Treatment Guidance of Functional Dyspepsia for Community Pharmacist
Main Article Content
Abstract
Functional dyspepsia is a common disorder in drug store and an important problem which affects to public health system. Functional dyspepsia is defined as discomfort of upper abdominal region, in the absence of any organic disease by upper gastrointestinal endoscopy. Functional dyspepsia is classified into two types by predominant symptoms, postprandial distress syndrome (PDS) such as postprandial fullness or early satiation and epigastric pain syndrome (EPS). Community pharmacists have responsibility to provide pharmaceutical care for patients with functional dyspepsia. The first step of pharmaceutical care should assess the medical history, symptom severity and investigate alarm symptoms to consider about treatment settings of patients between drug store or referral to hospital.

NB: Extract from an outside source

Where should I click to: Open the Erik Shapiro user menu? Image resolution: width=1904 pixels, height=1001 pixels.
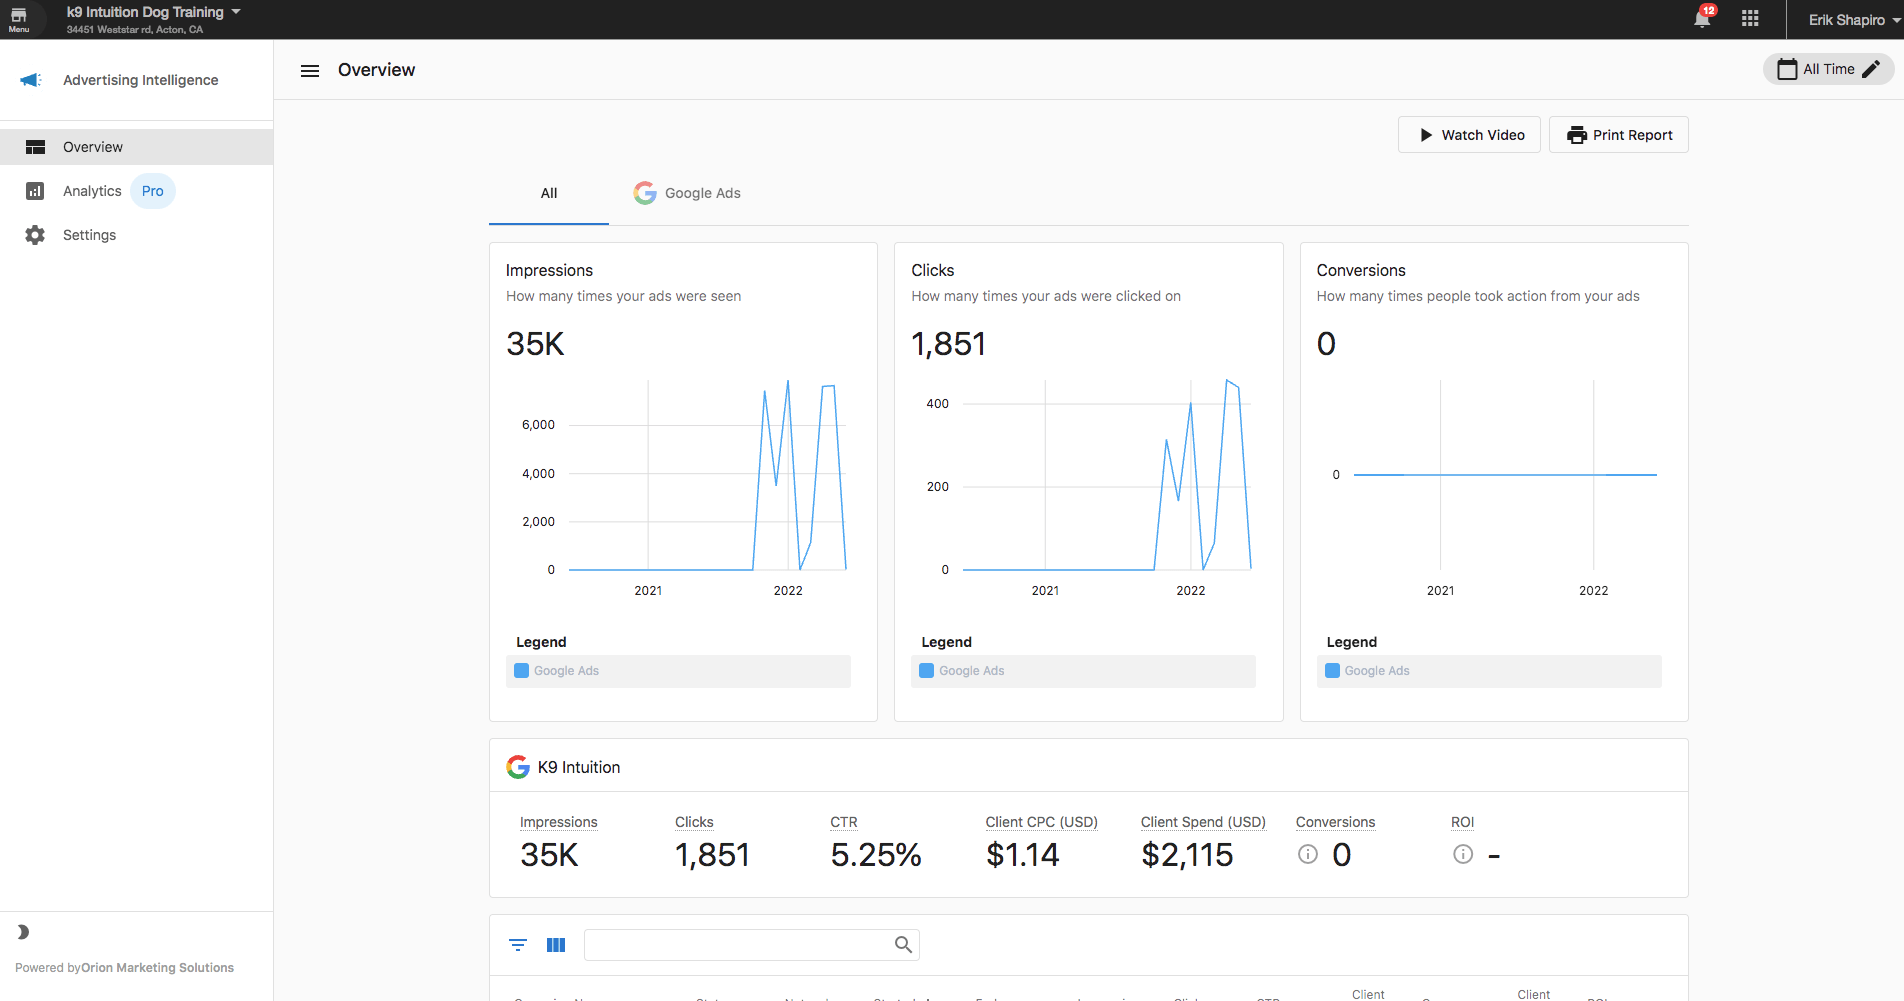click(1854, 20)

Treatment of functional dyspepsia should provide both pharmacotherapy with lifestyle modification. Pharmacotherapy should be based on predominant symptoms as follows: 1) prokinetic drugs (e.g. itopride, domperidone, metoclopramide and mosapride) are used as first line therapy for PDS. Selection of prokinetic drugs should focus on efficacy and safety of each medication to rational use for individual patient. For example, domperidone should be avoided in patients with cardiovascular diseases; 2) antisecretory drugs (e.g. proton pump inhibitors and histamine-2 receptor antagonists) are used as first line therapy for EPS. Proton pump inhibitors are more effective than histamine-2 receptor antagonists. For other gastrointestinal drugs such as antacid, which neutralized acid, found ineffective for the treatment of functional dyspepsia.